Chelsea Manning under arrest outside the US Capitol on Thursday Dec 5, 2024
Chelsea Manning under arrest outside the US Capitol on Thursday Dec 5, 2024 (Alexa B Wilkinson via Gender Liberation Movement)

One group, consisting of trans women, cisgender (ie, non-trans) women, and non-binary people, occupied the women’s bathroom itself, holding banners and chanting slogans, while another group of largely trans and cis men made noise in the corridor outside.

That was important, says Willis, because bathroom bans also affect cis people by subjecting them to hostile scrutiny and policing based on their gender presentation and bodily appearance. She also argues that people of colour are especially targeted for such scrutiny.

“For years and decades and possibly even longer, trans folks have been using public accommodations like anyone else and it has not been an issue,” she says.

To Willis, these types of bans are part of a campaign of "eradication" intended to “erase trans folks from public life” in the USA, in concert with attempts to purge trans people from the US military and scour pro-LGBT+ and anti-racist books from schools.

“The Republican Party [is] banking on the general public not caring enough about less than 1 per cent of the population,” she says. “We’ve seen this throughout history, where authoritarian regimes will go after a small part of the population, make them public enemy number one, and then use that as permission to slowly go after other groups that they deem undesirable.”

‘We are beyond the point of calling this a distraction’

With a few outspoken exceptions, such as Alexandria Ocasio-Cortez and John Fetterman, the party largely did not hit back directly against Republican Nancy Mace, who led the ban against McBride, reportedly at McBride’s own request.

Willis says that McBride herself "deserves all the grace to handle her career as she sees fit". But she goes on: "The discrimination and disrespect that she experiences… has ramifications for how trans folks will be treated at every stage of existence within the United States.

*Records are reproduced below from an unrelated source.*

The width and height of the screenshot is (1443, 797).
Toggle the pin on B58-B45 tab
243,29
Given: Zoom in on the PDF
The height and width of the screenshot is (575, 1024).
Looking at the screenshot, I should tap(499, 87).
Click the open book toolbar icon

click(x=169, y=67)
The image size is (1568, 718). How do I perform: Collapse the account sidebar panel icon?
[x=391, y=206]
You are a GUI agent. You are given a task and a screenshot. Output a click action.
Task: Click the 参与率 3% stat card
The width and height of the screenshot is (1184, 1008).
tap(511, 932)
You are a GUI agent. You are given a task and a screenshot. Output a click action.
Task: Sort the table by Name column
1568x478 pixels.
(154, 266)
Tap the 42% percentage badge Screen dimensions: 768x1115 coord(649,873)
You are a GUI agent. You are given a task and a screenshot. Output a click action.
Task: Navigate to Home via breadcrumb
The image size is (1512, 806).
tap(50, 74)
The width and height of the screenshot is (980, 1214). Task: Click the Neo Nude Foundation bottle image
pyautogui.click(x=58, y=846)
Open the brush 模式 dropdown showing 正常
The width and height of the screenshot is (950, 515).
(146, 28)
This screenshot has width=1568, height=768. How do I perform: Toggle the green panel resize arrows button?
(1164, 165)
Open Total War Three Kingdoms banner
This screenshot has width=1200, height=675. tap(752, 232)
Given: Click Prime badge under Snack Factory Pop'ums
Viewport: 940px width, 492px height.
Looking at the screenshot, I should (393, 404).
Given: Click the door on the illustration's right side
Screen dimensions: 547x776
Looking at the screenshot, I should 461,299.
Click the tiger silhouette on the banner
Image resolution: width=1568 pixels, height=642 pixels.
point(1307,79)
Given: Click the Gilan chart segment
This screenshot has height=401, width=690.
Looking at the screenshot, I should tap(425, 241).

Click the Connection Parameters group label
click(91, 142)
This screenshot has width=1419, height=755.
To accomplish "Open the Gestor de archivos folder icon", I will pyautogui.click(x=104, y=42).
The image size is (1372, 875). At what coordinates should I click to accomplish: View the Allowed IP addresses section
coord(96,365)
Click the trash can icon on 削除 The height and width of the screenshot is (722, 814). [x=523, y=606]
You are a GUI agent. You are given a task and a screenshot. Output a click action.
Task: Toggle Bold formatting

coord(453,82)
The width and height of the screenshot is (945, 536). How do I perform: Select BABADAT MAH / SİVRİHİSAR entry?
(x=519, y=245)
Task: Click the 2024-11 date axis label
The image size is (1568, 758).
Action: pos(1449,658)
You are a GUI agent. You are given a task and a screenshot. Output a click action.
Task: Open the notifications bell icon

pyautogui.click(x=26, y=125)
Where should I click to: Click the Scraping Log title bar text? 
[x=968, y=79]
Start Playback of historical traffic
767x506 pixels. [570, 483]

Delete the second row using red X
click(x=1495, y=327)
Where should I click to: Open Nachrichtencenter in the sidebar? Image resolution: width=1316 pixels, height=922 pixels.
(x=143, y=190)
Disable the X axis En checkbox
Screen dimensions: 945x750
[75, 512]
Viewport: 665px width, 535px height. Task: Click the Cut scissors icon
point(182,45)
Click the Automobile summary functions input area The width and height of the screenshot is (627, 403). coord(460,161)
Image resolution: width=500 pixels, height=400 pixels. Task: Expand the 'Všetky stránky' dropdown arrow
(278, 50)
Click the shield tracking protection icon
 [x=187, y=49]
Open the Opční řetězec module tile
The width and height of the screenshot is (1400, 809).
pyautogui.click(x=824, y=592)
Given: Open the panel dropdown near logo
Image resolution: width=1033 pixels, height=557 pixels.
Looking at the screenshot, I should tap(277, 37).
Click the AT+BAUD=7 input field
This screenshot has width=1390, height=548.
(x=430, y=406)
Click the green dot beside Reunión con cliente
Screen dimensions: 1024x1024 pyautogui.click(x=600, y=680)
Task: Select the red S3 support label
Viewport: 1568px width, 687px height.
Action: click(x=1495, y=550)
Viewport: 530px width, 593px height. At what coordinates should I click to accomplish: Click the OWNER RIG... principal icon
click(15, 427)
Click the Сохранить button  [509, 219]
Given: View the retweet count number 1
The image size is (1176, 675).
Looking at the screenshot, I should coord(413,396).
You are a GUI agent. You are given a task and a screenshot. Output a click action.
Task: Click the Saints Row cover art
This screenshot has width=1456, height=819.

It’s so important to make it clear that we will not allow the continued disrespect and infringing on our civil rights.”

What does Willis think of the standard Democrat line that the GOP’s war on trans is only a "distraction" from the "real issues"? Willis pauses and considers her words carefully before answering.

Trans rights protesters make noise outside a women’s bathroom in the US Capitol on Thursday Dec 5, 2024
Trans rights protesters make noise outside a women’s bathroom in the US Capitol on Thursday Dec 5, 2024 (Alexa B Wilkinson via Gender Liberation Movement)

"In this moment, it is not enough to simply call anti-trans attacks from Republicans a distraction," she says. "Perhaps if this was 2015, 2016… there might be an argument.

"But lives have already been targeted and changed by these efforts. So we are beyond that point, and we can’t confront discrimination with inaction."

The Harris campaign, she adds, set a "horrible example" by declining to respond to the GOP’s late-election blitz of anti-trans TV ads, on which the party is estimated to have spent at least $215m.

"That was a loss before the election even happened," says Willis.

"If the Democratic Party wants to claim to be representative of progress and of the Left, it cannot leave communities on the chopping block, because it will continue to lose if it does so."

For now, Willis believes it is a good time for trans people and their allies to step back, connect with each other, and "recharge their batteries" for the coming era of “radical defiance”.

In future, she suspects they’ll need to practice mutual aid of the kind that was widespread during the pandemic, and study movements in other countries that have "faced authoritarian takeovers".

And after that? "We definitely can’t share more about our plans publicly at this time," says Willis.